Jump to content

Dictionary of National Biography, 1885-1900/Barrow, Philip

From Wikisource
1110473Dictionary of National Biography, 1885-1900, Volume 03 — Barrow, Philip1885Thompson Cooper

BARROW or BARROUGH, PHILIP (fl. 1590), medical writer, son of John Barrow, of the county of Suffolk, obtained from the university of Cambridge, in 1559, a license to practise chirurgery, and in 1572 a similar license to practise physic. It is probable that he practised his profession in London. He is the author of the ‘Method of Phisicke, containing the Causes, Signs, and Cures of Inward Diseases in Man's Body from head to foot. Whereunto is added the form and rule of working remedies and medicines, which our Physitions commonly use at this day, with the proportion, quantity, and names of such medicines,’ London, 1590, 4to.
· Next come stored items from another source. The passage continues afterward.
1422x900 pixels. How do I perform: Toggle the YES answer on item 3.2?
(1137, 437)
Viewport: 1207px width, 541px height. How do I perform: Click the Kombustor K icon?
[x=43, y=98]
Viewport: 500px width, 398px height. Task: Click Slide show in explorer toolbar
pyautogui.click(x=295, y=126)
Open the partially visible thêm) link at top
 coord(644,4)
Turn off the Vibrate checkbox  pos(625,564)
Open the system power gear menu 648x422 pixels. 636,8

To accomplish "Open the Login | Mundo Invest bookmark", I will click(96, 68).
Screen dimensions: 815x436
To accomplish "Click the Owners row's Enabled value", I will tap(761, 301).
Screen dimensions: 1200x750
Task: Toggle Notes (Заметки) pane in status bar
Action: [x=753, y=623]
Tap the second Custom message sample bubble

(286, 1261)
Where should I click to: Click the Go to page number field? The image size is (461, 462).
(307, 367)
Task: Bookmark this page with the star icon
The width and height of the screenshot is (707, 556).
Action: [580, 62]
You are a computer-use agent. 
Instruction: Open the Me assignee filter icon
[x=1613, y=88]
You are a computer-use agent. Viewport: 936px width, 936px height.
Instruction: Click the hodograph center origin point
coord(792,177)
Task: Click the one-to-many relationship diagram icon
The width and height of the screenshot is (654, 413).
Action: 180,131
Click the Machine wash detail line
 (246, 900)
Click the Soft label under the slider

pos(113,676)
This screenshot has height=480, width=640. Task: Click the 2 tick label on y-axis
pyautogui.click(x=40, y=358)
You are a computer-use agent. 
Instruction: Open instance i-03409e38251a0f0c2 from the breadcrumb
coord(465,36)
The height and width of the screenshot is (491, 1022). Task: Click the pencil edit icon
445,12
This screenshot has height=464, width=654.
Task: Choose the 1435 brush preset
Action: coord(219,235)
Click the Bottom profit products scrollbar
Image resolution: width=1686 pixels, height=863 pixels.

This popular work, which is dedicated to the author's ‘singular good lord and master,’ the Lord Burghley, reached at least its seventh edition in 1652. The impression of 1617 is called the fifth edition. There is in the British Museum an interleaved copy of it, with many manuscript notes.

[MS. Addit. 5863. f. 78; Herbert's Ames, 1253; Cooper's Athenæ Cantab. ii. 98, 545.]